Durante casi 14 años, me he ganado la vida como periodista de entretenimiento, comentarista y presentador de televisión. Me han pagado por viajar por todo el mundo y hablar con personas fascinantes mientras probaba todo tipo de comida y vivía una aventura tras otra.
Y, aun así, durante todo un año, quise morirme.
Aparte de que su peso era mucho mayor que el mío, Anthony Bourdain era un tipo en el que me fijaba, y que tenía un trabajo que envidiaba.
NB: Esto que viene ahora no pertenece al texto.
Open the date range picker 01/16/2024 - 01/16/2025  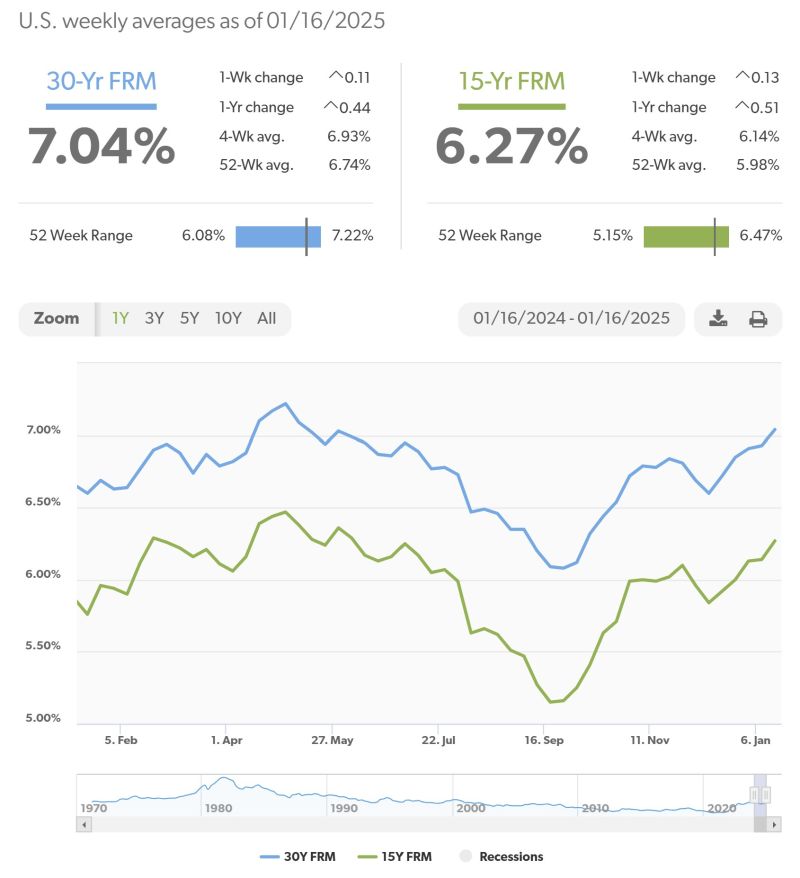click(x=571, y=319)
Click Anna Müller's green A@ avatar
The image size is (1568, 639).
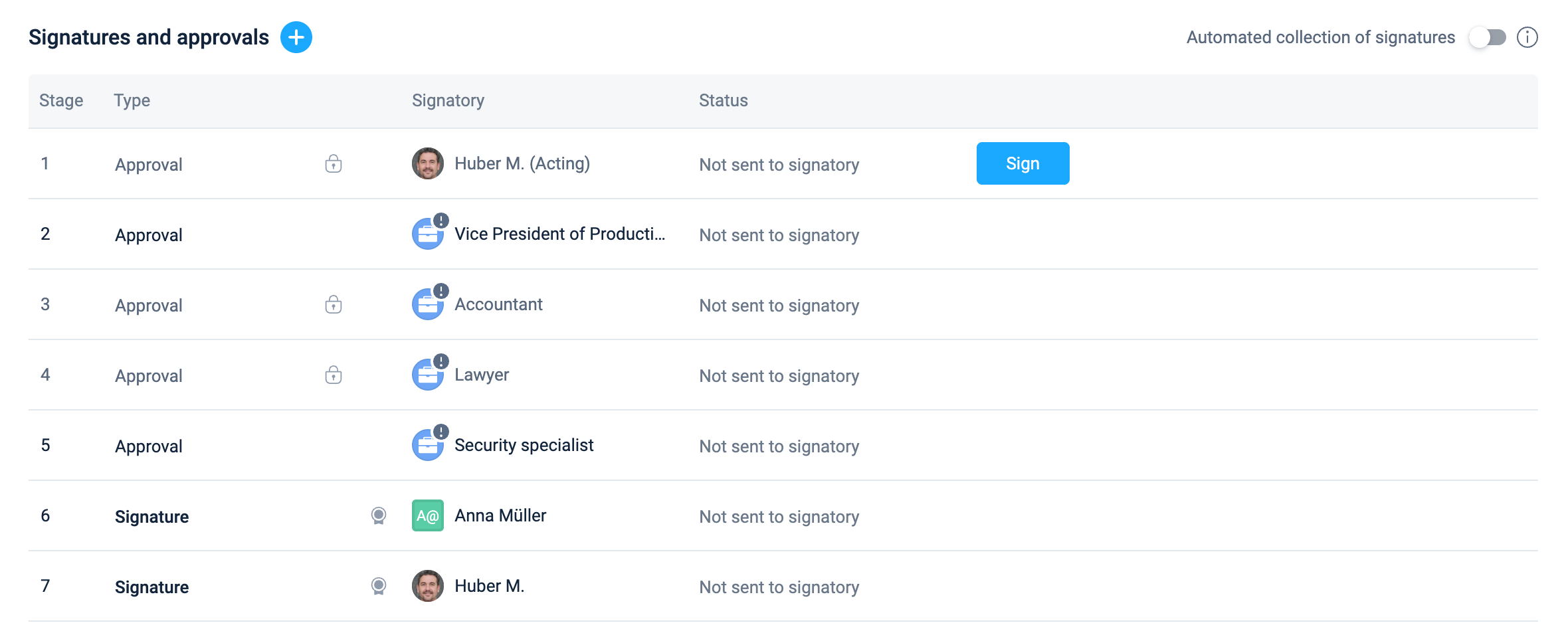click(x=428, y=515)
Fue elegante con su tiempo y me invitó a tomar algo cuando nos conocimos por primera vez en una entrevista en 2007 cuando estaba promocionando un libro de Sin reservas relacionado con su serie de Travel Channel.
Hablamos muchas veces y, en 2012, cuando pasó de Travel a CNN para empezar a hacer Parts Unknown, yo estaba trabajando como presentador y productor co-ejecutivo de un programa en el canal de viajes. En un evento promocional de su novela gráfica Get Jiro! en su Brasserie Les Halles, comimos tuétano y me dio un par de consejos de cara a trabajar en el canal.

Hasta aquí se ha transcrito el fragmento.